Robby let out a quiet breath that might have been a laugh if it had a little more energy behind it.
“Figures.”
He set the helmet down on the counter and rubbed a hand over his face in a way Dennis had seen him do countless times.
Dennis shifted on the couch.
“You figured out the engine too, huh.”
“About five seconds after the tire,” Robby said.
Silence settled again, heavier this time.
Dennis cleared his throat.
“Dr. Abbot said you couldn’t promise you’d call, couldn’t promise you’d come back.”
The words slipped out before he could stop them.
Robby’s hand froze halfway through pushing his hair back.
Dennis forced himself to keep going.
“And that thing you said about the apartment… that didn’t sound like a joke.”
Robby lowered his hand slowly.
Dennis met his eyes.
“You scared us.”
For a long moment Robby didn’t say anything. “You scared me.” Dennis added. “A lot.”
Robby glanced toward the door, like he could somehow see the hospital from here.
Robby looked down at the keys still dangling from Dennis’s fingers.
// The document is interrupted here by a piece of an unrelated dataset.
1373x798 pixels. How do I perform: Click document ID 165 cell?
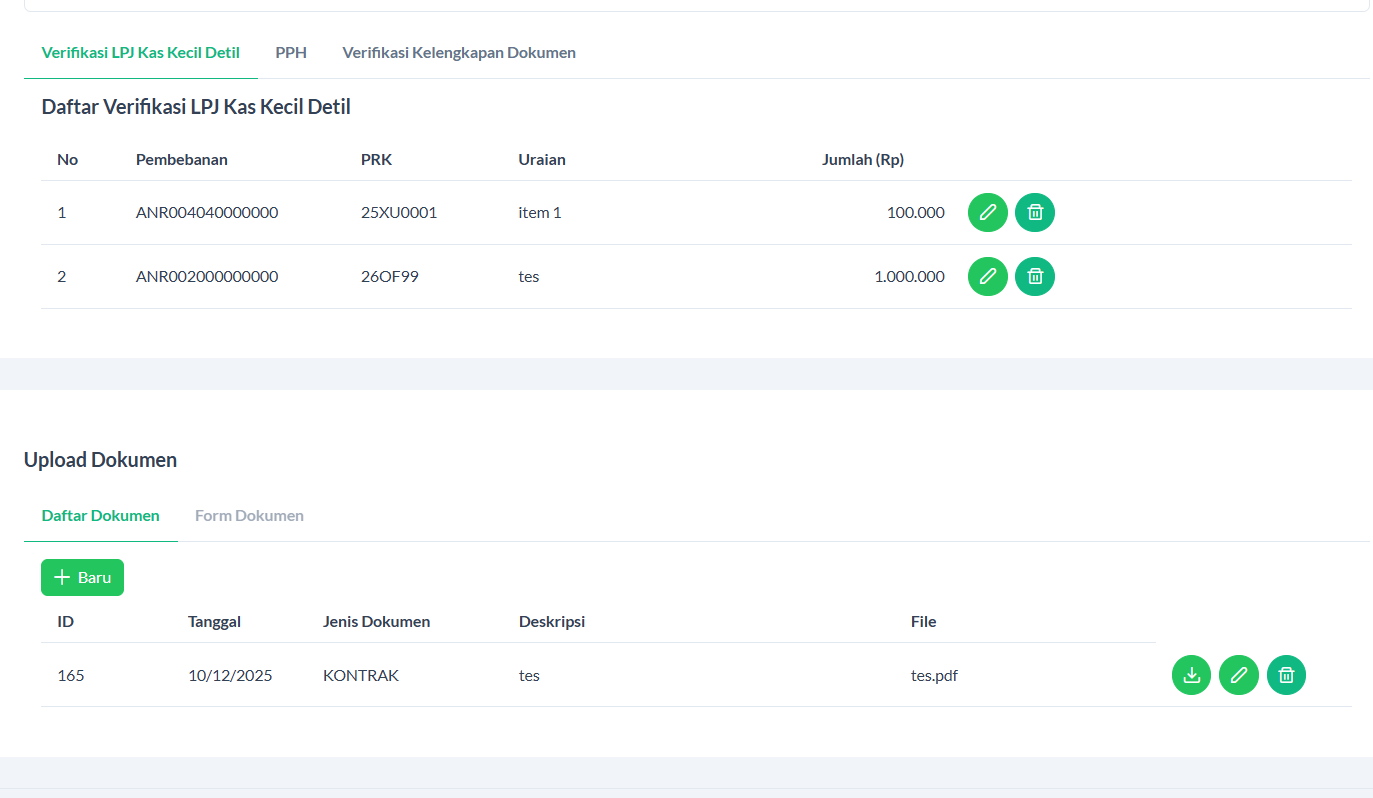coord(71,675)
He walked over and dropped heavily into the armchair across from the couch, the kind of exhausted movement that came at the end of a shift that had lasted far too long. Dennis didn’t think that shift was anything to do with the hospital.
“You didn’t have to vandalize my motorcycle,” he said after a moment.
Dennis shrugged.
“It was that or a 5150, this seemed less drastic.”
“Well, thanks for that at least."
Another small silence passed.
Then Robby leaned back in the chair, closing his eyes briefly.
“…you staying?” he asked.
Dennis nodded.
“Yeah.”
Robby didn’t open his eyes, but something in his shoulders eased just slightly.
“Good,” he said.
Outside, somewhere in the city, a motorcycle engine roared past on the street.
Neither of them moved.
And for the first time that day, Robby wasn’t alone.